Perbedaan laju itu berdampak pada penurunan kapasitas penggilingan. Sutarto menyebutkan, kapasitas penggilingan besar dan menengah saat ini turun 25-50 persen dibandingkan tahun sebelumnya. Adapun penggilingan kecil yang dia temui di Malang, Jawa Timur, turun 5-10 persen.

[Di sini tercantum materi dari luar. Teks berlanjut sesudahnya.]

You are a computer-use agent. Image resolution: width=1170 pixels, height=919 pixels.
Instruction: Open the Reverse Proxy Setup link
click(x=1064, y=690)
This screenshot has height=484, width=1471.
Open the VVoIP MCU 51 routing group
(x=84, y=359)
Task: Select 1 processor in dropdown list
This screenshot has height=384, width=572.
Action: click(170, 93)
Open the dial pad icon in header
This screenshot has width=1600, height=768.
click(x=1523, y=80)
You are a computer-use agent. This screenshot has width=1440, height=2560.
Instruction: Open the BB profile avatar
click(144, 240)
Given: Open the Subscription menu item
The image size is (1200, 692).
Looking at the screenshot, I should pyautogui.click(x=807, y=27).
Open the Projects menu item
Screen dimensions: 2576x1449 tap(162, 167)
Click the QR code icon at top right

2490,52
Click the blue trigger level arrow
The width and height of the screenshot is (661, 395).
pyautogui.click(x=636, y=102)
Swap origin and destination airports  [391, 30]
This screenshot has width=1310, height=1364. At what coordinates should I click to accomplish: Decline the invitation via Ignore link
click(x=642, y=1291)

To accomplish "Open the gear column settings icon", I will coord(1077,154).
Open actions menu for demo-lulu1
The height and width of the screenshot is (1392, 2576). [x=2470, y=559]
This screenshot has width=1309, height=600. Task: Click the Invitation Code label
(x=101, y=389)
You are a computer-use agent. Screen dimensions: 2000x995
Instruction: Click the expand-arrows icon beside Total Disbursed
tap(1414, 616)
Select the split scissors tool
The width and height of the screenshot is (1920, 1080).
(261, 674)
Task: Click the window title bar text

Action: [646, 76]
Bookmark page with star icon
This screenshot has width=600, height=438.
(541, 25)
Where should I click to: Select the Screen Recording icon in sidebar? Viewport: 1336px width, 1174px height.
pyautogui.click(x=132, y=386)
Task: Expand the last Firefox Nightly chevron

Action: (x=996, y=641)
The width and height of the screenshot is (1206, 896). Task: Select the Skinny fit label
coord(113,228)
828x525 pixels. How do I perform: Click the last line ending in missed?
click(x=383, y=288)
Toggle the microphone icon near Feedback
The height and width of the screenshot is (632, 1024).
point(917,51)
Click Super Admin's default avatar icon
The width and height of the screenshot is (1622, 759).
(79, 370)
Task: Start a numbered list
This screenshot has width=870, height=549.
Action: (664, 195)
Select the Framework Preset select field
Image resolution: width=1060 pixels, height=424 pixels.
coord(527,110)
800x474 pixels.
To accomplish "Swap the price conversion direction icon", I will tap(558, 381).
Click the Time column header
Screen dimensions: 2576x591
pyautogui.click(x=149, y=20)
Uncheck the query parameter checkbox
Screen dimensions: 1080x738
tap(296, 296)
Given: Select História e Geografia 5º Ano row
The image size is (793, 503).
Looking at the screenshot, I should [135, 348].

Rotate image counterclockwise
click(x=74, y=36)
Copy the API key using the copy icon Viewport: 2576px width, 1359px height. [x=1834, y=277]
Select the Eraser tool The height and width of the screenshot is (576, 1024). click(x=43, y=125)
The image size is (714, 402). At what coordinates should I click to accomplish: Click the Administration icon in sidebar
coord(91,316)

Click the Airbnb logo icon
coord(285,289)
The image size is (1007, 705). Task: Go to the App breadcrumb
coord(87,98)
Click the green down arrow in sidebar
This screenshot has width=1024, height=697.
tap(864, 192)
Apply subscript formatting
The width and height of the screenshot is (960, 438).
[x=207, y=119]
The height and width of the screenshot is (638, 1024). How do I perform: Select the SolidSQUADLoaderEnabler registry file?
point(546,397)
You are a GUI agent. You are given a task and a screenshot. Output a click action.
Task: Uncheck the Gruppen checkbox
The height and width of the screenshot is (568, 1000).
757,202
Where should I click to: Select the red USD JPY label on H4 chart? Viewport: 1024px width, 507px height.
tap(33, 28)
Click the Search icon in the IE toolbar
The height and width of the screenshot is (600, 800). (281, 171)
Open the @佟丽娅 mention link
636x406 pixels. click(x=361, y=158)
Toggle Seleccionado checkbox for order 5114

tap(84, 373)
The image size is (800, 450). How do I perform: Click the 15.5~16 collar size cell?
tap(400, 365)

Di sisi hulu, Sutarto mengatakan, laju penyerapan gabah lebih lambat dibandingkan penyalurannya lantaran harga gabah yang tinggi, yakni berkisar Rp 5.100-Rp 5.300 per kilogram (kg). Secara musiman, harga gabah di akhir tahun cenderung lebih tinggi karena kualitasnya lebih baik, sedangkan kuantitasnya lebih sedikit.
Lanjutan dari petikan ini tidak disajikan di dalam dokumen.